Taken simplistically, there could be a feeling that due to the complexity of large systems such as schools, change becomes an uncontrollable beast with a mind of its own. If change can only occur where every element of the organisation is continually shaped by ‘massive interventions at all levels’ (Mason, 2008 p43) and even then the inertial momentum of the organisation means change is hard achieved. How can we hope to negotiate times which require ongoing, rapid change if change is such a complex thing?
I see a parallel here to the sport of curling, where a heavy polished stone is hurled across the ice towards a target. Competitors running alongside the stone attempt to keep it on course using brooms to gently shape a path for it to follow. If the organisation is the stone and we accept that its trajectory will be a result of many factors including the initial force (the change initiative), the surface of the ice and its interactions with the stone, (the organisation’s total context and the complex factors which shape this), the impact and influence of the rock on the surface (interactions and consequences which occur as a result of the change effort) then we should not be surprised when it does not come to rest where may have expected.
As change agents we play the part of the curlers, providing the initial force to get things moving and then running frantically alongside making adjustments based on what we see, guided by our judgement of how to best steer the organisation (or stone) in the intended direction. Each little adjustment has an effect, some towards the goal, some in directions we had not intended. Like the curlers, we do not have complete control and we can act only on the basis of what we are able to see and understand about the organisations trajectory and the forces influencing it; we act with imperfect knowledge.
With each change initiative we learn more but we also encounter unexpected consequences. The destinations we achieve may not be the ones we originally imagined and sometimes we will fall short of our goals. Each time we throw the stone (organisation) down the ice and attempt to guide it towards a goal we learn a little more about the sport (change management) and improve our chances of achieving our goals but each time we encounter slightly different conditions, some of which are a legacy from our previous efforts; the co-constructed history of the organisation and its experience with change.
Although we understand that we have little real control and are battling many complex factors, known and unknown, we continue to play the game and make every effort we can to steer the organisation towards the goals we have set.
So do we learn to manage change and is mastery of change an attainable goal?
Perhaps not. Organisations are in no way fixed entities. The constituent parts are ever changing; staff come and go, students move on, new families arrive, the changes we initiate bring changes and the wider context in which we function shifts with the times.

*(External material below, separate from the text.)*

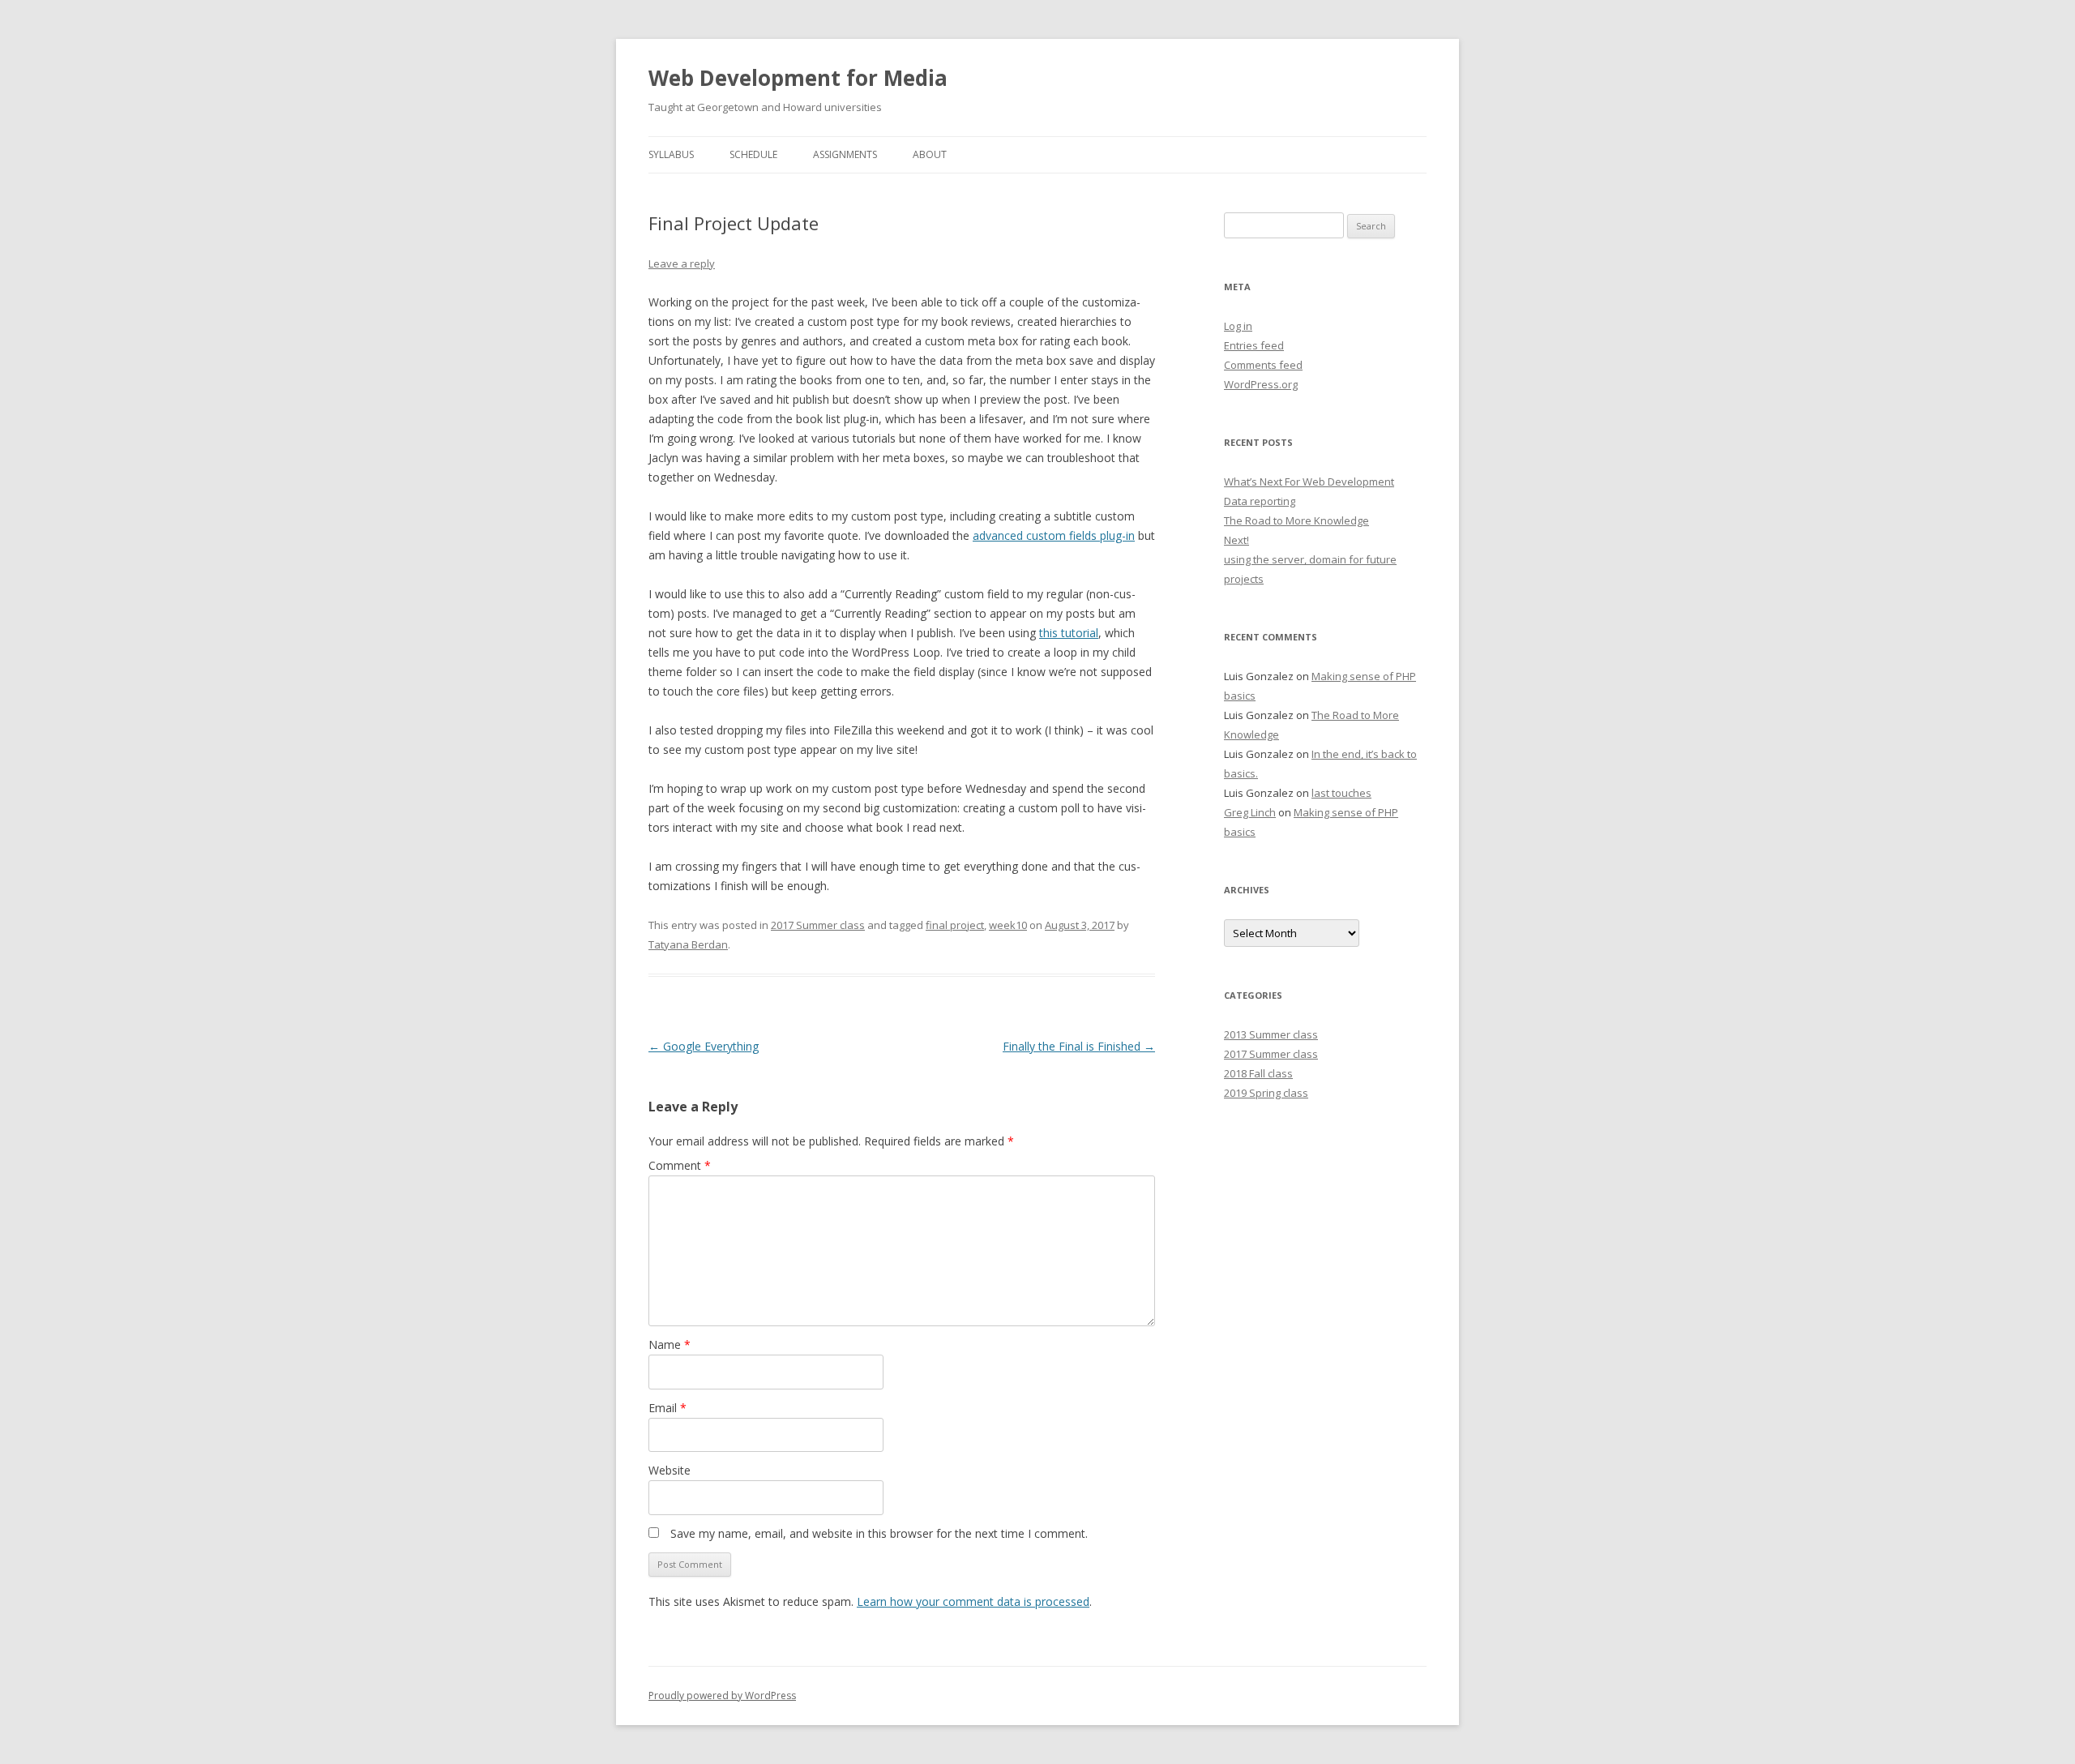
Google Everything (703, 1046)
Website (669, 1470)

What we learn about change today may not serve our needs tomorrow. The successful change we initiate today will continue to evolve and be shaped the factors which formed it. The organisational inertia which we struggled to overcome when initiating the change can act to sustain it but can also act in ways unimagined. The process of shaping our schools will never be complete but then that is the challenge which excites us and fills our days with new opportunities for learning and growth.
By Nigel Coutts
Mason, M. (2008). What is Complexity Theory and what are its implications for educational change? Educational Philosophy and Theory, 40(1), pp. 35-49.